This has seen a huge surge for consumer electronics as people are using technology for home-based working and leisure pursuits such as gaming consoles in the absence of being able to socialise in more traditional ways.

“I do think some in the industry are looking at the entire dimension of the events with some questions and maybe even some concern,” CLEPA secretary general, Sigrid de Vries told just-auto from Belgium. “It is clear demand will continue rising and everybody wants to make sure there are as few risks as possible. It is not just a question of the number of suppliers; it is also the length and organisation of the supply chain.

“It is a perfect storm, absolutely. There are many things happening at the same time. There is a deep thinking going on in industry at how to look at the future. All the vehicle architecture is concerned – we are seeing such a transformation with the move towards electrification and the changes in the entire set-up in the vehicle that involve semiconductors and micro-electronics.

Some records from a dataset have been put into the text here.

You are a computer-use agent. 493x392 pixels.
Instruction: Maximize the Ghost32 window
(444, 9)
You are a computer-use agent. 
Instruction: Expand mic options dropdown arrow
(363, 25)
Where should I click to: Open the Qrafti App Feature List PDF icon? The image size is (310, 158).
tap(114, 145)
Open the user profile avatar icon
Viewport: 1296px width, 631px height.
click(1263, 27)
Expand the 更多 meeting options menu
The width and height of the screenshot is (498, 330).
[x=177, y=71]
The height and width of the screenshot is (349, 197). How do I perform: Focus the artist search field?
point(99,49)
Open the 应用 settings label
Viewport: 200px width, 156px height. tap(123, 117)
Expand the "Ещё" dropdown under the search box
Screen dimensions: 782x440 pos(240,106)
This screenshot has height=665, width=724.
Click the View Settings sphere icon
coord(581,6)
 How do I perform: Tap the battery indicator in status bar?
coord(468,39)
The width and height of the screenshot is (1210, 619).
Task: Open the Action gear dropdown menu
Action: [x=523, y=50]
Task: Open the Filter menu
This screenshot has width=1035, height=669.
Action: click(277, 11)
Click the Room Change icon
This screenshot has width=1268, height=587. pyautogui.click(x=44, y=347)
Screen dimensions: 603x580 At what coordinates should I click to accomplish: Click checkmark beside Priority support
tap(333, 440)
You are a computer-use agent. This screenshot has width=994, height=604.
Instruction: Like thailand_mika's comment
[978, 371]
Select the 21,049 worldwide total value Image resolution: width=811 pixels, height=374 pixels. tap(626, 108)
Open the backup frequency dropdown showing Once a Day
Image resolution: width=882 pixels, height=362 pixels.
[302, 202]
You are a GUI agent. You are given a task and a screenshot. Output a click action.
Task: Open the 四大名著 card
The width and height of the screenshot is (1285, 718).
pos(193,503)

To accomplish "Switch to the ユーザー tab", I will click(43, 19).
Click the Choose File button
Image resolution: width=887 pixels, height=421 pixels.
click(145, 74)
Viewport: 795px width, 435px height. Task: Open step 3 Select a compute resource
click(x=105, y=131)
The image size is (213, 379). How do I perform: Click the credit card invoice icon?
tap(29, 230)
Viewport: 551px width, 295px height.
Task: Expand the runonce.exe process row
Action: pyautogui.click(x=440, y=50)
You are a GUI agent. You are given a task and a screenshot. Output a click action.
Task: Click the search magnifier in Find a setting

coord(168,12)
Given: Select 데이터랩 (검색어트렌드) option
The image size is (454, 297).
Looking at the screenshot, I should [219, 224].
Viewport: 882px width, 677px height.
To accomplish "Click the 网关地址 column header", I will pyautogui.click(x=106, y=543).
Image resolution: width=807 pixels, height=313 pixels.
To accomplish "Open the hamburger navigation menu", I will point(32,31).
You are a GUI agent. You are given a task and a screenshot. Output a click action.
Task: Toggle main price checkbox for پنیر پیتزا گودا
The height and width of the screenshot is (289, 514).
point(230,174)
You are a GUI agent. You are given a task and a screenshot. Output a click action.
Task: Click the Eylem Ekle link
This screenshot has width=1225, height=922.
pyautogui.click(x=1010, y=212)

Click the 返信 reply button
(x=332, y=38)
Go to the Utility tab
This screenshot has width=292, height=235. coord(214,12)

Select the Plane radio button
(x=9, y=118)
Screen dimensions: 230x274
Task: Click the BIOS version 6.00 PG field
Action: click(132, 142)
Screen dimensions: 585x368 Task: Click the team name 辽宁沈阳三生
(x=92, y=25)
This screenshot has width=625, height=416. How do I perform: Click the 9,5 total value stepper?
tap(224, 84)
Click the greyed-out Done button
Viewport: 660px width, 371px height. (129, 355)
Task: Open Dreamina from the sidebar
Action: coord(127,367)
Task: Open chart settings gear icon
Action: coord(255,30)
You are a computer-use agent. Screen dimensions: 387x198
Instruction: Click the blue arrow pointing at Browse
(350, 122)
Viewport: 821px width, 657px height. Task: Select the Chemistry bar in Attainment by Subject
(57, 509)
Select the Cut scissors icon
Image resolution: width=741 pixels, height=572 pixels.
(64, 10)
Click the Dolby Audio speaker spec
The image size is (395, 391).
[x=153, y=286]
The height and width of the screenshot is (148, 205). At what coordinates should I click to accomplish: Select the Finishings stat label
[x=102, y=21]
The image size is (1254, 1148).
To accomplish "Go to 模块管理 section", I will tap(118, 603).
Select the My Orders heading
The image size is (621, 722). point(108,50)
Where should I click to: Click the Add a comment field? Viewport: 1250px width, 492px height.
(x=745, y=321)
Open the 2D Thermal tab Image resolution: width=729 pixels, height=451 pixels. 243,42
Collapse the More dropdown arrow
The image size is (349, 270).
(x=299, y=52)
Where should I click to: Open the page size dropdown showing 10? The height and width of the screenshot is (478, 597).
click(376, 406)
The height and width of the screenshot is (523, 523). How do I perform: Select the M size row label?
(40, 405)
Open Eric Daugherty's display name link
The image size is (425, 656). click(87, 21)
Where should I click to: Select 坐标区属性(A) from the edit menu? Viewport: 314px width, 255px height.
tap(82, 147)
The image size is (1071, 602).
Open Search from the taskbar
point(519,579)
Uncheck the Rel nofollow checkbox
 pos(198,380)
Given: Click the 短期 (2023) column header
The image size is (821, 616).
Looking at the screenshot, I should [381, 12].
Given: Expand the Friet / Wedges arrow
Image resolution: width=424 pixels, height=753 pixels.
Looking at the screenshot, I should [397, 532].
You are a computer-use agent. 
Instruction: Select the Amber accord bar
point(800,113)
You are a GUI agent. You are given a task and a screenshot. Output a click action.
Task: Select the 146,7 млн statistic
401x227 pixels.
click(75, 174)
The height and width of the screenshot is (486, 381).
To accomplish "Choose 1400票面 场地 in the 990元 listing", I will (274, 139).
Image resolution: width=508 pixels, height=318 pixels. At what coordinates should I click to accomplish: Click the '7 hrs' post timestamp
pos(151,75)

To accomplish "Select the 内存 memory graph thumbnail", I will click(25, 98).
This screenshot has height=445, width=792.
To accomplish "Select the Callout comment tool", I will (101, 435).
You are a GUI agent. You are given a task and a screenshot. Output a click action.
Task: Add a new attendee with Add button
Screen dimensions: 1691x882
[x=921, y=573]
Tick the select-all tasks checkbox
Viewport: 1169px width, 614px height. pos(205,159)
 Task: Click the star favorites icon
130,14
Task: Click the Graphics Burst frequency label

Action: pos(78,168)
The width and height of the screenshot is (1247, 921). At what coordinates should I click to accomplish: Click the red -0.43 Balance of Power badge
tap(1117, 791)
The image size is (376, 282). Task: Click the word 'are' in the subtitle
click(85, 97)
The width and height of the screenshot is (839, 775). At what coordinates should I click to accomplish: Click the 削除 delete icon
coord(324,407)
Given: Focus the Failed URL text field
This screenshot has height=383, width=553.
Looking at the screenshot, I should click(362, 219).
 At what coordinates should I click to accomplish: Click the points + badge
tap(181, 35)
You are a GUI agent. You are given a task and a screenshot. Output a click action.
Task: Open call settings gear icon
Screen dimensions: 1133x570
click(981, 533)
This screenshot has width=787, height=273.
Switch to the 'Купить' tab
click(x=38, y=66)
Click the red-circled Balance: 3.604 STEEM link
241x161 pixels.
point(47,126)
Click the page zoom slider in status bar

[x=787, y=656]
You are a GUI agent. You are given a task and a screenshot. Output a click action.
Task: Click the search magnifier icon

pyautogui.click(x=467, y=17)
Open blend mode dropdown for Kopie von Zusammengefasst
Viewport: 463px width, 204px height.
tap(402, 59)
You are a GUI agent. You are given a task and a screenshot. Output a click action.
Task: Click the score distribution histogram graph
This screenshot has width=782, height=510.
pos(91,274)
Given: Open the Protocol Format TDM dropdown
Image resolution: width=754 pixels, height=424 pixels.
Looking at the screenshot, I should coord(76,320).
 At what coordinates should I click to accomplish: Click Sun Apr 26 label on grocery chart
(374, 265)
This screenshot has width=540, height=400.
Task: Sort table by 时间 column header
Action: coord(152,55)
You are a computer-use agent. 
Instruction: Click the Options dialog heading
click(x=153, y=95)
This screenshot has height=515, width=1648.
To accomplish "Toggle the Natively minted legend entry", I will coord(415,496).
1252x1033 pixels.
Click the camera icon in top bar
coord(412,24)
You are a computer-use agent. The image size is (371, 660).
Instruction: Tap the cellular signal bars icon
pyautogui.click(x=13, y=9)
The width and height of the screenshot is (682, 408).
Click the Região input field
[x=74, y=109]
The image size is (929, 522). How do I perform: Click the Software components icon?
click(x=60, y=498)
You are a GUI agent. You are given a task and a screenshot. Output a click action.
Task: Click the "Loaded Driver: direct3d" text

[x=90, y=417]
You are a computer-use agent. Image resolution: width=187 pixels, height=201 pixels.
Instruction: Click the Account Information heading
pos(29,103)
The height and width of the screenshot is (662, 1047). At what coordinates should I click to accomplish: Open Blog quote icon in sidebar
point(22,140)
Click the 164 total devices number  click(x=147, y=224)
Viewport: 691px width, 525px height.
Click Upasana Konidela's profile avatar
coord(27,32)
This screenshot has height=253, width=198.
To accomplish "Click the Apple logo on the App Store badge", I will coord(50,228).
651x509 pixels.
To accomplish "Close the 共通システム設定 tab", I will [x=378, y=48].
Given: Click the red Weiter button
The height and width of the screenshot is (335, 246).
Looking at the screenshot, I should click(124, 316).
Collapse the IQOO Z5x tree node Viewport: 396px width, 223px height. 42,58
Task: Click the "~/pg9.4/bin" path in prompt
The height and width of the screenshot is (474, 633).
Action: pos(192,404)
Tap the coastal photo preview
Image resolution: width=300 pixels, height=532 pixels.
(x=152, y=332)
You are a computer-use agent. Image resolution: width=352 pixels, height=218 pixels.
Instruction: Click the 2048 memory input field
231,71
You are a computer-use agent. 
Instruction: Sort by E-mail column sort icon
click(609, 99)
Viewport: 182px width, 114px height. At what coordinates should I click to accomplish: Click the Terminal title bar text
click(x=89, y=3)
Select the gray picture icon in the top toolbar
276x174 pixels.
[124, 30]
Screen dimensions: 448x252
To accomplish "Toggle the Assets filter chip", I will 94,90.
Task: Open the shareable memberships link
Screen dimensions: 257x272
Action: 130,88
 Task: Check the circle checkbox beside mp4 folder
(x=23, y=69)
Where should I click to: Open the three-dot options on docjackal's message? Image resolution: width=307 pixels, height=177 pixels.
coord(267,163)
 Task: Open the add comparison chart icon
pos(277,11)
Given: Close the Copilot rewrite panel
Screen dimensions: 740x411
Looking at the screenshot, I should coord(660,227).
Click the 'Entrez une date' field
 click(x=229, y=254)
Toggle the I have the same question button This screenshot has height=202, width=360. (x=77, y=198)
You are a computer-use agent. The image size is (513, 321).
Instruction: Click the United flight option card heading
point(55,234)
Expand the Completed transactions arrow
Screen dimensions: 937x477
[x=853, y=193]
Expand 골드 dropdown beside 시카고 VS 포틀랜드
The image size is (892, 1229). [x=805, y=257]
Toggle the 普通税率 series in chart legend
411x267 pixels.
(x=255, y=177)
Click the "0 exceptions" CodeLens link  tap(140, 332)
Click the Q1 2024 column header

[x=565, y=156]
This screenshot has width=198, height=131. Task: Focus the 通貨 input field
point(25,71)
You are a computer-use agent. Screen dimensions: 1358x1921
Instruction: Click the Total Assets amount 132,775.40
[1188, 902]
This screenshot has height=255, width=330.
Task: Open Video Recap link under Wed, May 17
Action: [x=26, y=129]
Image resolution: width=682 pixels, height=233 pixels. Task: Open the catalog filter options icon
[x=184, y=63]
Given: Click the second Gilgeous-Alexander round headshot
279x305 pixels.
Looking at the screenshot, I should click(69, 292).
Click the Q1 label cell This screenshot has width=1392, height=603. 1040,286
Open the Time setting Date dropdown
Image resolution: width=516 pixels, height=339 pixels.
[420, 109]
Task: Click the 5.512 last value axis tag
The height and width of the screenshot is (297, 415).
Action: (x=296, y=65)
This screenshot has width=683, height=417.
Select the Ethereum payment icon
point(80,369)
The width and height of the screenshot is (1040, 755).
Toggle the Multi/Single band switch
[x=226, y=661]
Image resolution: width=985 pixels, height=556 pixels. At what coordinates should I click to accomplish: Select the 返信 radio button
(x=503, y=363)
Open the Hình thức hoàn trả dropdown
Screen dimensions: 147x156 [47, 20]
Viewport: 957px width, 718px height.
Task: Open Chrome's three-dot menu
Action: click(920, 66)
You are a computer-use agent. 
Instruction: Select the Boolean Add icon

“Now there is extra pressure put on it and it is really about strategic questions clearly. It is right for policy [makers] to be part of that thinking. We try to investigate what are the main issues and considerations for our sector and see if they can support, if there are framework conditions that can be improved. You are talking about the available skills set in society, support for fundamental research, maybe the need to look at the industrial policy configuration. It is a wide spectrum of questions that need to be addressed.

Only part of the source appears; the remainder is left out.